About 30 or so years ago a farmer in my county lost an old barn to fire and he cried the blues in a newspaper story. It was a century farm and he’d kept the barn in good repair over the years. But it was built when farming was done with horses. There was a horse stable on one end of the barn and low ceilings made up the rest of the building. The horse stable hadn’t seen horses since the 1950s when tractors came on the scene. There was a horsey manure smell still in the barn from so long ago and so they were limited what they could store there. Certainly no household stuff. The low ceiling part of the barn held hay wagons and small machinery.
A decade earlier I had torn down a similar barn structure that was twice as long and I built a structure 70 ft. by 150 ft. No more low ceilings, hay lofts and calf pens to clean out with a wheelbarrow.

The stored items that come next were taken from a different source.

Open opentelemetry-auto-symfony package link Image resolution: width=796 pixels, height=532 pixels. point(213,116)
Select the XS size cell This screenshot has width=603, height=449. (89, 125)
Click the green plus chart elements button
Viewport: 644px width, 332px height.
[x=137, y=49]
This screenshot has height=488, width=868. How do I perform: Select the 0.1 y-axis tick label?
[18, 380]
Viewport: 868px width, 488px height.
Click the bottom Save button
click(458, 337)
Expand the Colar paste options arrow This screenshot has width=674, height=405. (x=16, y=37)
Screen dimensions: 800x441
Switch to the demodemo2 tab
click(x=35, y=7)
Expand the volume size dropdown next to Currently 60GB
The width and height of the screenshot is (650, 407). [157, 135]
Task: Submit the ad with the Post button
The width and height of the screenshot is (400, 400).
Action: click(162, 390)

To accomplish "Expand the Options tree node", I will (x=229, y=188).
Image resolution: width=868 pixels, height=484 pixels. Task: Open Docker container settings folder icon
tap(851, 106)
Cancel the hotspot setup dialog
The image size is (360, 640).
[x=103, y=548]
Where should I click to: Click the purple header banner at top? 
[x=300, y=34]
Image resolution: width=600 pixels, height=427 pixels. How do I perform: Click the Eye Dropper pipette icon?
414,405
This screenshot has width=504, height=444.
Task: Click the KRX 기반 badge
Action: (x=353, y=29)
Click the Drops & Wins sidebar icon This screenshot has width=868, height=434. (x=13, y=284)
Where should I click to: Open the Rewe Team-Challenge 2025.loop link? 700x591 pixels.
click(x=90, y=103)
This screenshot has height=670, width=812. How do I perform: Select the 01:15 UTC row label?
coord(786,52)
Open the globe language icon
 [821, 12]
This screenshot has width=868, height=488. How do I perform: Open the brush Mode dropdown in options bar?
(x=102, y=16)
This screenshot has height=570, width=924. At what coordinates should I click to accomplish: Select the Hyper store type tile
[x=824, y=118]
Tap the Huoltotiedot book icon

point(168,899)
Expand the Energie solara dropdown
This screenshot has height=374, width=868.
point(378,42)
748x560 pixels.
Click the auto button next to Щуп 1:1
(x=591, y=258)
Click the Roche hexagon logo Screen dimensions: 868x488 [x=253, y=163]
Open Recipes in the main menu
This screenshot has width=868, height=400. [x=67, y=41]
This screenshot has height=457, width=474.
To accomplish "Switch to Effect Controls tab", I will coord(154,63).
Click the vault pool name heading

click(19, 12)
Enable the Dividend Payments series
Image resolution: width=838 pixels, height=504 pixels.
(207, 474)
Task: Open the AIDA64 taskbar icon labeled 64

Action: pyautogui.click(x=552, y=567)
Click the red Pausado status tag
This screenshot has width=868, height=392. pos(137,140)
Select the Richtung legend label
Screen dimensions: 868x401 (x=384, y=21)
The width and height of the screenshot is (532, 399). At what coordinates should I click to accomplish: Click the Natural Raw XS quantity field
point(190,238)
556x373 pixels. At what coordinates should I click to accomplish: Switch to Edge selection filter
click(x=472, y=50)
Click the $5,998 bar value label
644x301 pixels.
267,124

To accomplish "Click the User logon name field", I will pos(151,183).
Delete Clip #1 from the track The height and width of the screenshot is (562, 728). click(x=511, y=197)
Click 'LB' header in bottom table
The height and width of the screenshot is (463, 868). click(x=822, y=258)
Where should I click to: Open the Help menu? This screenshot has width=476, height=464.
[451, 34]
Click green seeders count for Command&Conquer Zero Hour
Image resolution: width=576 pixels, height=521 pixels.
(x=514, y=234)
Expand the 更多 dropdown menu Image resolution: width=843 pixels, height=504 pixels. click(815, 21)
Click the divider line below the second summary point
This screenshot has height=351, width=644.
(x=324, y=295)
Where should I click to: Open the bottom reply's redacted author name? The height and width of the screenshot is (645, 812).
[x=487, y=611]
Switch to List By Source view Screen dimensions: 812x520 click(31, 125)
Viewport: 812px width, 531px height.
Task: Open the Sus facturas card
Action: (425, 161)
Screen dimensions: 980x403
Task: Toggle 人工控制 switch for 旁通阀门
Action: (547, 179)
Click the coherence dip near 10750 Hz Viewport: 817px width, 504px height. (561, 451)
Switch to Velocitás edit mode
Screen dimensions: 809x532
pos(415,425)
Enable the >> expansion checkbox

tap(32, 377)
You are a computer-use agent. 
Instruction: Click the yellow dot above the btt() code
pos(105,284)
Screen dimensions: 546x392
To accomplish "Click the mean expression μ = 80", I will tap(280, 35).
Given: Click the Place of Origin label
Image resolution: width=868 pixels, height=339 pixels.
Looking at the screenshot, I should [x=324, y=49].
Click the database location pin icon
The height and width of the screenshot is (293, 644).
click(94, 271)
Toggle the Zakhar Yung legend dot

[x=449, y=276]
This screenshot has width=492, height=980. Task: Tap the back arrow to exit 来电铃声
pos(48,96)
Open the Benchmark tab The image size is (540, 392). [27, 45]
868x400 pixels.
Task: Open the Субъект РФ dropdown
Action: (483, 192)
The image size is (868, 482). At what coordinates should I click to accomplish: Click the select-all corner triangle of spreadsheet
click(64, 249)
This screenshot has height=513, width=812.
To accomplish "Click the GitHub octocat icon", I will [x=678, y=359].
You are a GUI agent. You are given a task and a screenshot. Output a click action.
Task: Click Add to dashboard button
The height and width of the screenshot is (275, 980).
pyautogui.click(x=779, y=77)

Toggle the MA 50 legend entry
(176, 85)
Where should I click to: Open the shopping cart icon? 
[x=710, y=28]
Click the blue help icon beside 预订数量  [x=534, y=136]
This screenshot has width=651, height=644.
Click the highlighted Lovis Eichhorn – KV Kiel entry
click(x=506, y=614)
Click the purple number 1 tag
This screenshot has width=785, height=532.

So, to see this man overwhelmed with grief at the loss of an old useless structure that was insured was not something I could understand. Neighbours organized a barn dance to raise funds so he could rebuild. He could take the insurance money and build a modern barn for today’s farming. I told him that in a nice way when I ran into him at a farm function a few weeks later. Look at it in a positive way.
And maybe he did. He had a solid steel structure built for the new century of farming. Now his sons are making good use of it.
So, I ask: Why are people so attached to old barns? Barns hold sentimental value –- but is that enough? Now don’t get me wrong. I love seeing a well-kept bank barn that’s still standing and looking trim and fit just as it was when it was built so many years ago.
I imagine all of the stories and life lessons that both man and animals learned in those barns. Seeing these old barns takes my mind back to a different time period. I reminisce of the times when they must have been in their prime and glory. Like a castle on the landscape. Old barns can do that to a person –- they stir up a lot of emotions and sentiments about the good ol’ days.
However, in the present, it is hard to ignore the shape of many of these barns today. Many look like they could collapse at any time in a wind storm. It’s just nature’s way. Quit shedding tears if they come down.
Maynard van der Galien is a Renfrew-area farmer and a long-time columnist with Farmers Forum.